**TEXT SEGMENT**
Microsoft and India government had on Thursday agreed to collaborate in cyber security through the Security Cooperation Program, following discussions between Microsoft chairman and chief software architect Bill Gates and the Union Minister of Communications and Information Technology, Dayanidhi Maran at Redmond, US.
The security agreement is expected to help in improving computer security to protect India's economy and the online security of its citizens, Microsoft India said in a statement.
According to the decisions taken, Microsoft will broaden language availability for first time PC users. In September 2004, Microsoft had announced the pilot of Windows XP Starter Edition in India, designed to meet the needs of beginning PC users and to further enable digital access in underserved markets.
The 30-year-old IT major said, “In response to customer and partner feedback, we are pleased to announce plans to deliver a multilingual Windows XP Starter Edition for India, designed for speakers of any of nine Indic languages who may also want to use English.”
To help accelerate IT literacy, Microsoft will work with the government to pilot a new approach to ICT-based education and extend this project to all districts in India.
It will invest in an e-governance centre in collaboration with an Indian institution to undertake pilot e-Governance.
To promote local language computing the company will further strengthen its countrywide initiative, Project Bhasha, a comprehensive program focused on providing local interfaces for Microsoft's flagship desktop offerings Windows and Office in 14 Indian languages.
Microsoft will collaborate with the Government of India and the Indian scientific community to conduct research in Indic language computing technologies. This will include areas such as machine translation between Indian languages and English, search and browsing and character recognition.
Under the rural kiosks initiative Microsoft will support the government and rural entrepreneurs who are participating in the program in establishing 100,000 Common Service Centers in the country.
Microsoft will offer a range of products, services, consultancy, training and support as needed to rural entrepreneurs.
It will also share its research findings regarding critical success factors for the establishment of rural kiosks with the government and the agency designated by the Government of India for this purpose, Microsoft said in the statement.

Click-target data
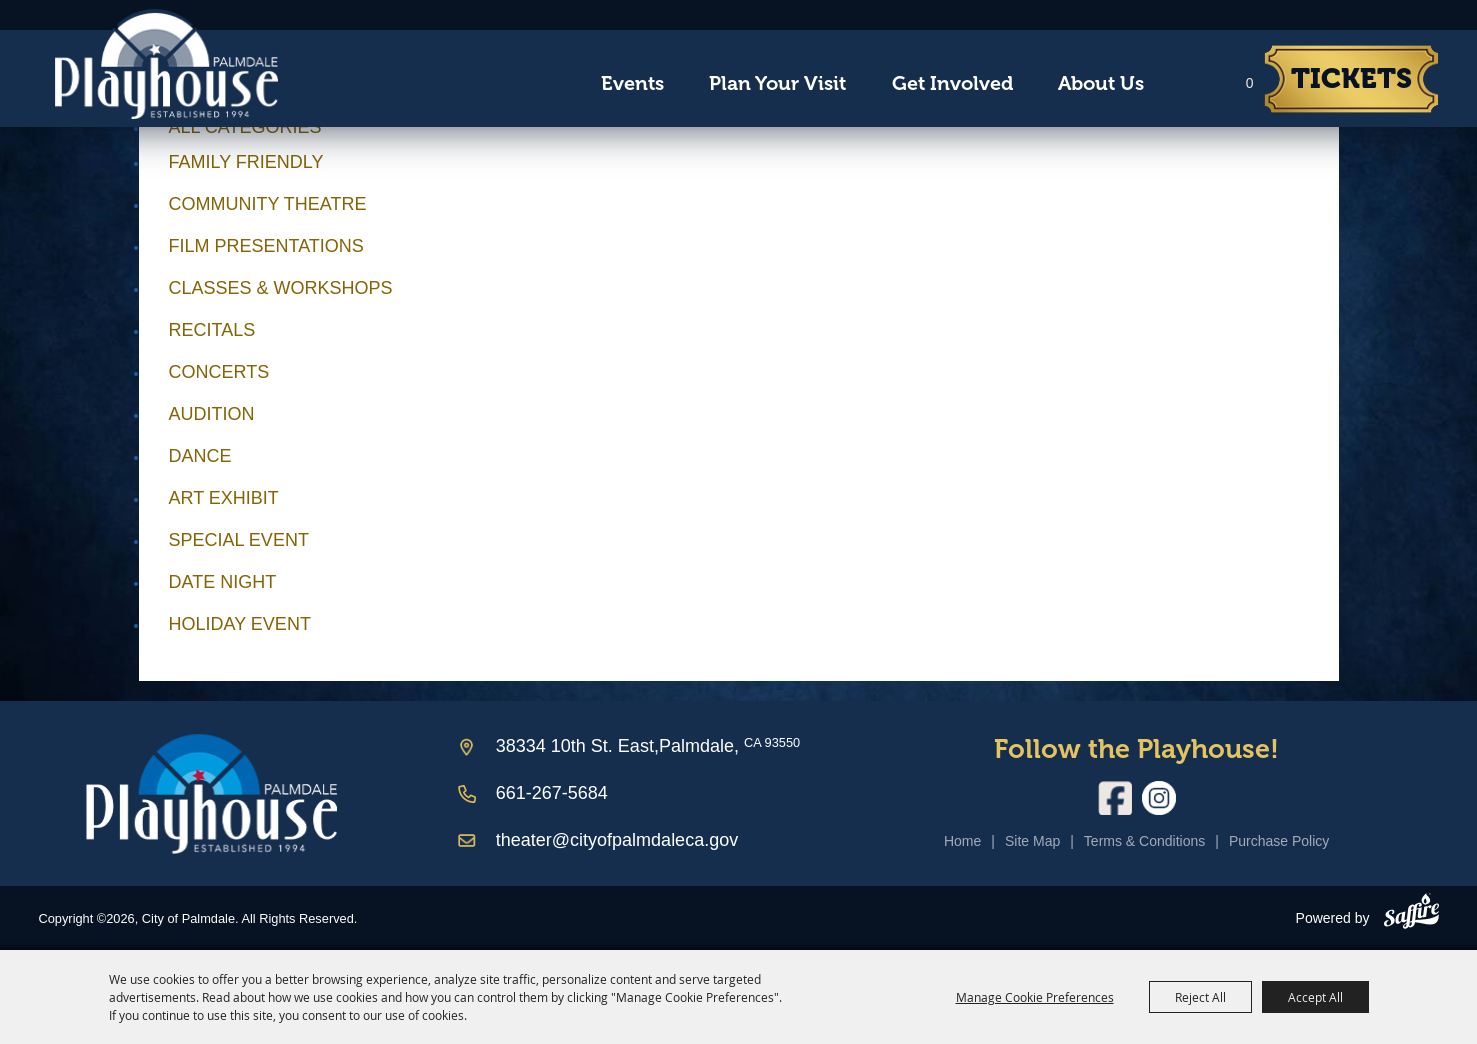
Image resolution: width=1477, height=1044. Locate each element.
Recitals (212, 330)
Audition (212, 414)
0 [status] (1250, 83)
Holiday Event (240, 624)
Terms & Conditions (1144, 841)
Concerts (219, 372)
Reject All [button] (1200, 997)
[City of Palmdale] (166, 64)
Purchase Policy (1279, 841)
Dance (200, 456)
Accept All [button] (1315, 997)
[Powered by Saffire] (1411, 915)
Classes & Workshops (281, 288)
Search (1185, 84)
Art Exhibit (224, 498)
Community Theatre (268, 204)
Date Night (223, 582)
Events (632, 83)
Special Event (239, 540)
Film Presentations (266, 246)
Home (962, 841)
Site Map (1032, 841)
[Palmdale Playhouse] (211, 793)
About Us (1101, 83)
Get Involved (952, 83)
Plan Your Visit (777, 83)
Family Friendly (246, 162)
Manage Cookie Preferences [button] (1035, 997)
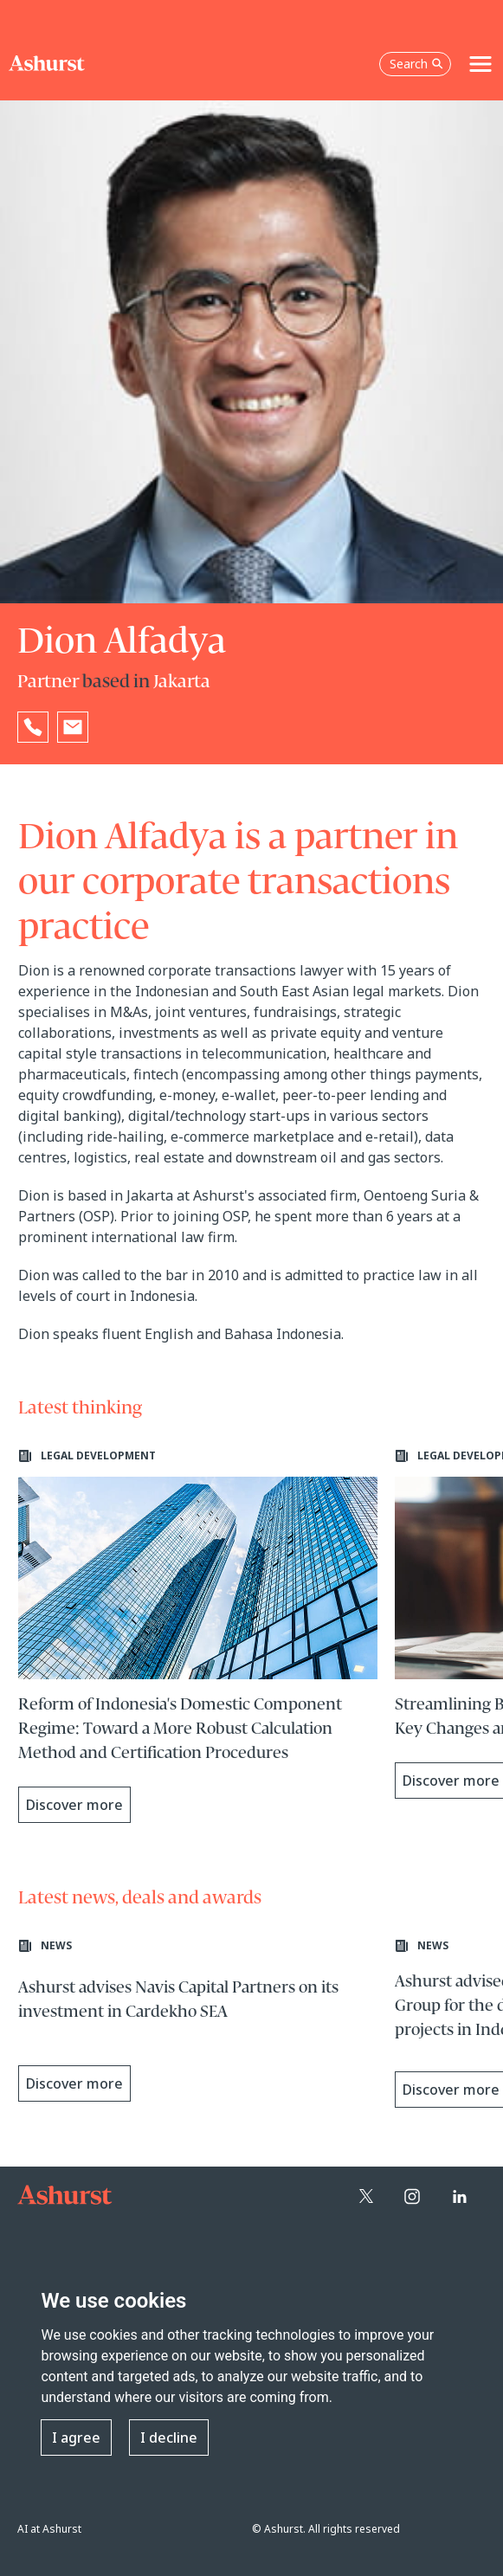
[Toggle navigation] (480, 64)
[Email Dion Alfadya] (72, 727)
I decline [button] (168, 2437)
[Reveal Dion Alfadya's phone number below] (32, 727)
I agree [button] (76, 2437)
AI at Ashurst (49, 2528)
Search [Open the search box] (416, 63)
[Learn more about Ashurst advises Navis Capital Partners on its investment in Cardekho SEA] (198, 2025)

**EXERCISE**
Return verbatim the passage of the article on the Microsoft and India agreement that begins at the words "Microsoft and India" and stops after "at Redmond, US.".

**RESULT FOR THIS EXERCISE**
Microsoft and India government had on Thursday agreed to collaborate in cyber security through the Security Cooperation Program, following discussions between Microsoft chairman and chief software architect Bill Gates and the Union Minister of Communications and Information Technology, Dayanidhi Maran at Redmond, US.